__Required tasks__
a – In the knife thread, what blade height at the heel is given for the Masakage Koishi suji?
b – Please copy out the part of the knife thread that runs from "Very sweet blade." up to and including "the price though.".

##### Quoted passage

# NKD



## mhenry (Aug 6, 2012)

Masakage Koishi AS 270mm suji. I just got this today, unpacked it and shot a few pics. AS steel, stainless clad, kuro-uchi, hammer finish, all my favorite things, cool knife. I havent used it yet but I think I am going to like it. Its kinda thick at the handle 4.16mm but tapers quickly 2.05mm at the mid point .94 about 1 cm from the tip, 41mm blade height at the heel. OTB edge is very nice also. I will post some more pics when It has some patina and a new handle.
Thanks for looking


----------



## Pensacola Tiger (Aug 6, 2012)

I like it, Mike. Looking forward to seeing what kind of handle you create for it.

Rick


----------



## Johnny.B.Good (Aug 6, 2012)

The maker is new to me (not that that means anything).

Looks good; I like the profile and finish.


----------



## tgraypots (Aug 6, 2012)

I love rustic.


----------



## K-Fed (Aug 6, 2012)

Awesome looking blade. Where did u pick that up if I may ask.


----------



## Hattorichop (Aug 6, 2012)

I'm glad to see that beauty arrived safely.
I hope you enjoy it!
Btw. what is that rusty Texas thing? I'm going to guess a BBQ.:scratchhead:


----------



## mhenry (Aug 6, 2012)

Hattorichop said:


> I'm glad to see that beauty arrived safely.
> I hope you enjoy it!
> Btw. what is that rusty Texas thing? I'm going to guess a BBQ.:scratchhead:



Thats the lid to the fire box on my pit. That Texas cut out was supposed to act as a warmer ( beans) when I made it, but it really dosen't get hot enough.It needs more contact points with the lid. Thanks for helping me out with the knife BTW. I already like it


----------



## The Edge (Aug 6, 2012)

Nice knife Mike, can't wait to see what you do with it!


----------



## mhenry (Aug 6, 2012)

Knifewear in Calgary good people



K-Fed said:


> Awesome looking blade. Where did u pick that up if I may ask.


----------



## Crothcipt (Aug 7, 2012)

Very sweet blade. Can't wait to see the handle you put on it.


----------



## bieniek (Aug 7, 2012)

Yup, was looking at the same knife at knifewear.com, but tainless cladding turn me off of it. 

Look like a decent bade for the price though.

##########
##### Information supplied

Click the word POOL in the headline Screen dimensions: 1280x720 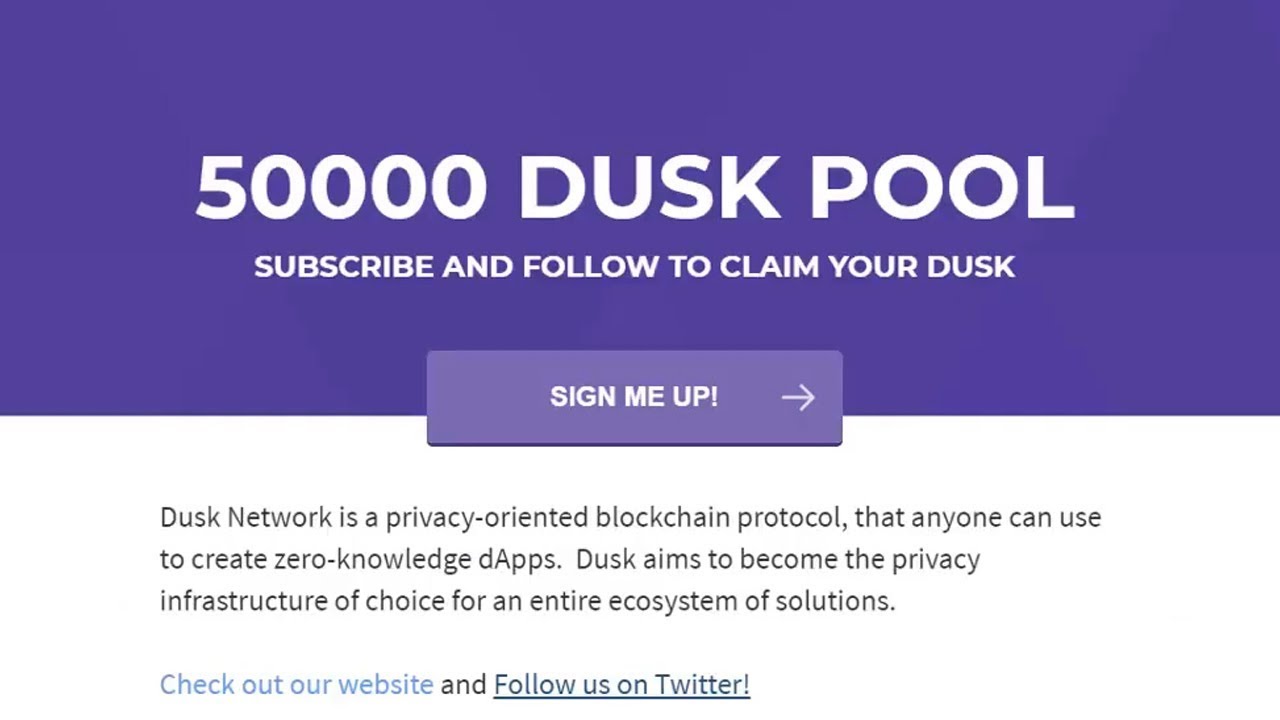pos(941,188)
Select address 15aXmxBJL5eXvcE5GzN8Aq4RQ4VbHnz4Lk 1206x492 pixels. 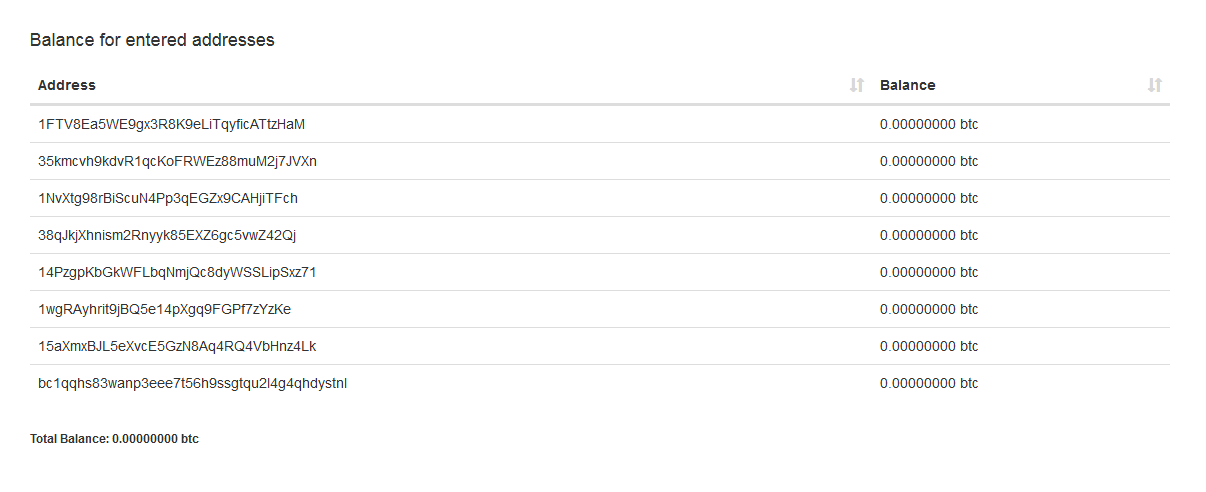[x=177, y=346]
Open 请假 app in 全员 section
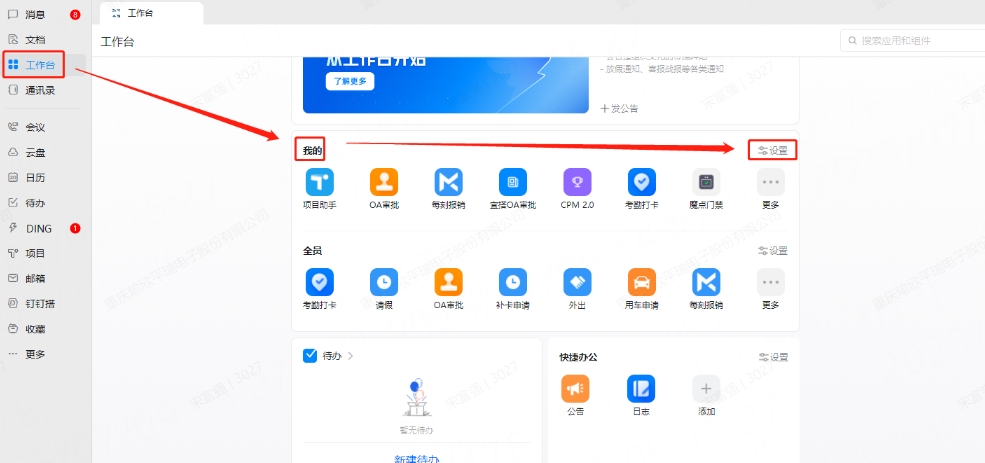The width and height of the screenshot is (985, 463). point(384,282)
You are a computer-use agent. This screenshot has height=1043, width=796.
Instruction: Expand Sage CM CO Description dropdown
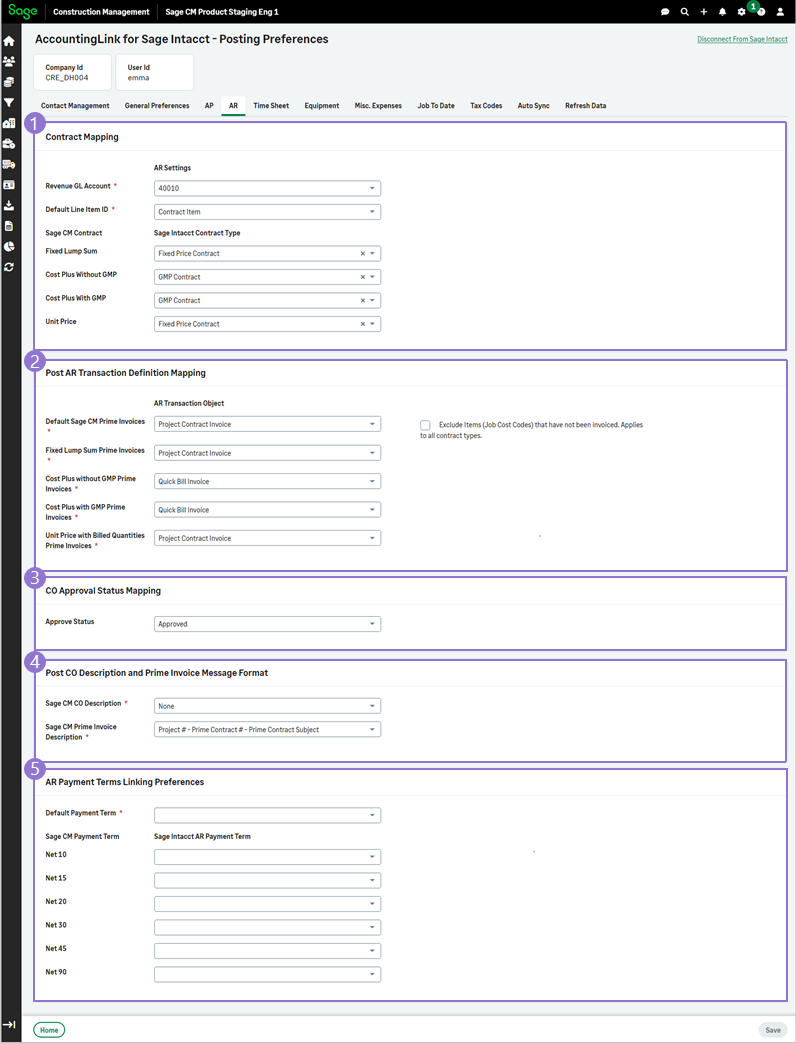click(268, 706)
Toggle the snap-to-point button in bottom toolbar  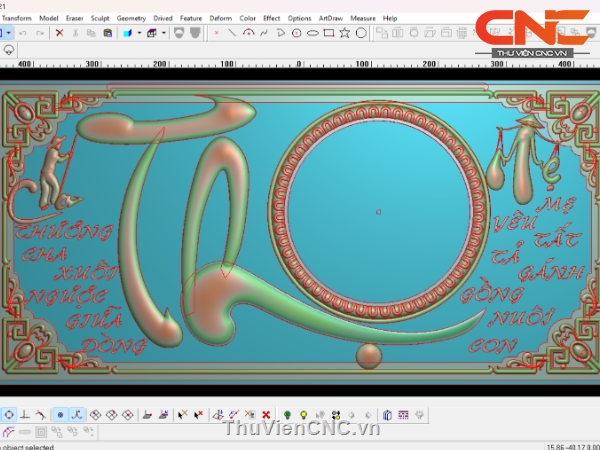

##########

__Task responses__
a – 41mm

b –
Very sweet blade. Can't wait to see the handle you put on it.


----------



## bieniek (Aug 7, 2012)

Yup, was looking at the same knife at knifewear.com, but tainless cladding turn me off of it. 

Look like a decent bade for the price though.